This week, I’m attending a college seminar with a group of veterans. Its been a joy to go to a great center of learning with some of my beloved brothers and sisters in arms.
But while networking, there has been one question that has stumped me. It’s almost caused me to glitch. It’s kind of embarrassing really.
“Where are you from?”
Normally, I would say Orlando. But now I tell them that I’m really not sure.
They ask why and I tell them.
“Well, I can’t afford to live there anymore.”
And I’ll explain to them how Orlando real estate and property management priced me out of my own hometown. Twice.

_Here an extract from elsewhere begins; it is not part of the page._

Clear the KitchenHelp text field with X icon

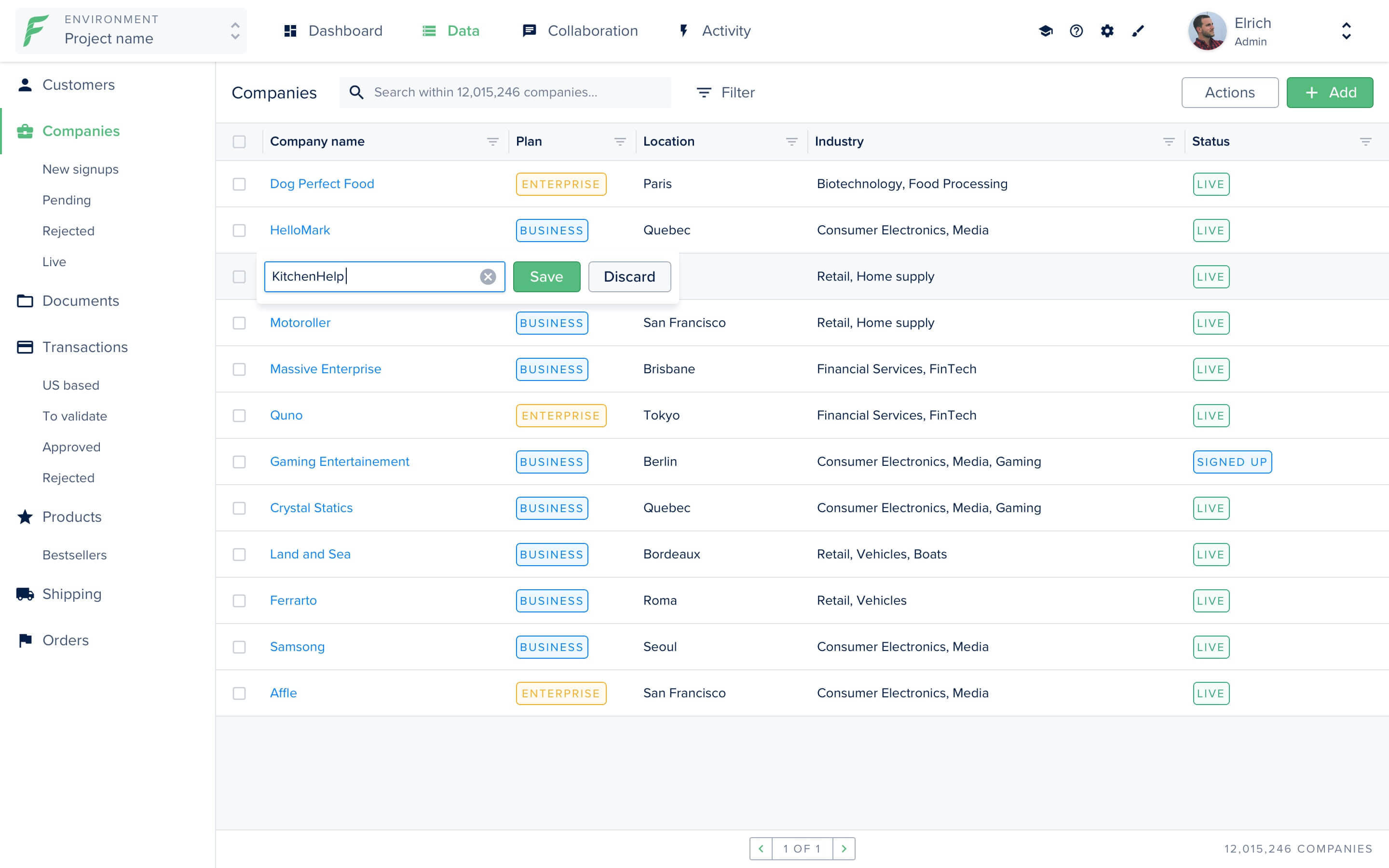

The first time truly was one of the hardest periods of my life. My wonderful friends were able to pick me up and carry me home. I owe everything to them.
But it was only a year before a greedy and unfair system ensured that I had to leave again. And here I am.
I should be okay. I’ll be doing a mix of campaign deployments and other work for the next few months. A true nomadic lifestyle. Unlike last time, I recognized that things were getting worse and not better. I was prepared for this.
But it still hurts.
So right now I say I’m from nowhere. And use the opportunity to raise awareness about what’s going on back there.
I’ll visit when I can. And I won’t stop fighting.
Right now, I don’t have a hometown. It won’t be that way forever. This is just a chapter in a long story.